Sanatçı Eskreyn: “İstanbul’u boyamak çok güzel bi̇r duygu”
Fikirtepe’deki ilk duvarı boyayan Eskreyn, 20 yıldır sokaklarda grafiti yapıyor. Mimar Sinan Üniversitesi Güzel Sanatlar Fakültesi öğrencisi olan sanatçı çalışmasını şöyle anlatıyor:
“Koronavirüs karantinası nedeniyle çok umut vaat eden bir eser yapmak istedim. Bunu kurgularken Türk resim sanatının önemli ustalarından Sabri Berkel’e öykündüm. Onun tarzının İstanbul için çok kıymetli bir anlatım olduğunu düşündüm.

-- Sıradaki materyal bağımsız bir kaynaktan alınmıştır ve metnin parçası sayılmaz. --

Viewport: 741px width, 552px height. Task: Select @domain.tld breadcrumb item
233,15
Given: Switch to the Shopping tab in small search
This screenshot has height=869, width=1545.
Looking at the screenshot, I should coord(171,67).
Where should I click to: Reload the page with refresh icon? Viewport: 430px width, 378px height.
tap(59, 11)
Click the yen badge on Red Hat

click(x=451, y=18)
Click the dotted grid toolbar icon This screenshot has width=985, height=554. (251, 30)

Dünyanın dikkatini çeken İstanbul’u boyamak çok güzel bir duygu.”
Fakat yeni uygulama, duyurulmasından sonra büyük bir tartışmaya neden oldu.
Tartışmaları İBB Sözcüsü Murat Ongun’un tviti başlattı: “Yol kenarlarında yüksek maliyetli peyzaj çalışmaları yerine gri duvarları sanatçıların tuvaline dönüştürüyoruz.”

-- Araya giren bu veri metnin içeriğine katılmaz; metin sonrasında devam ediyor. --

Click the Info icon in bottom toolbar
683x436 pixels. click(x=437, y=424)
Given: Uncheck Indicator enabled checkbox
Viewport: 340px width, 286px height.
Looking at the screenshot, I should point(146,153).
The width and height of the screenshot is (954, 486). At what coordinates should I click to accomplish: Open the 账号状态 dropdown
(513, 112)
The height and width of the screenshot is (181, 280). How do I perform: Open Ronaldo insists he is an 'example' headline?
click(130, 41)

A Haber: “İstanbul’un simgesiydi”
Önceki gün 15 Temmuz Şehitler Köprüsü’nün Asya çıkışındaki saksı bitkiler yerinden kaldırılırken A Haber’in yaptığı yayınla tartışmaya AK Partili ilçe belediye başkanları da katıldılar.
Bu haberin videosunu paylaşarak dikey bahçelerin kaldırılmasına tepki gösteren Üsküdar Belediye Başkanı Hilmi Türkmen, duvar peyzajlarının bilimsel yaklaşımla yapıldığını söyledi:
“Bu sökülen bitkiler sadece doğa dostu bir peyzaj değildi. Trafik gürültüsü ve egzoz gazını emmesi için bilimsel bir yaklaşımla yapılmıştı. Sökülüyor, yerini kimyasal boya ve duvar alacak. 15 Temmuz Şehitler Köprüsü çıkışına yapılan bu uygulamayı kamuoyunun vicdanına bırakıyorum.
“Burası Güney Afrika’da bir banliyo mahallesi ya da ana arterde olmayan bir duvar olsaydı sorun yoktu. Fakat burası Kadıköy Üsküdar arasındaki ana yol. Buradan her gün milyonlarca insan geçiyor. Keşke yeşili, renk renk çiçekleri görmeye devam etselerdi. İnsan üzülmeden edemiyor.”
Bakımı zor muydu?
İBB İstanbul Planlama Ajansı’nın yarışmalar bölümünün başında bulunan Ömer Yılmaz, Hilmi Türkmen’in bu tvitleri üzerine dikey bahçelerin bakımının zorluğuna işaret eden bir görüntü yayımladı:
“Fikirtepe’deki düşey bahçe sökülmeden önce birkaç yıl önce çektiğim bir video. Bakım nedeniyle yarattığı trafik izlenebiliyor. Bu trafik benim çok canımı yaktı. Kadıköylü olmayan ve burası ile ilgili yorum yazan Üsküdar Belediye Başkanımızın dikkatine.”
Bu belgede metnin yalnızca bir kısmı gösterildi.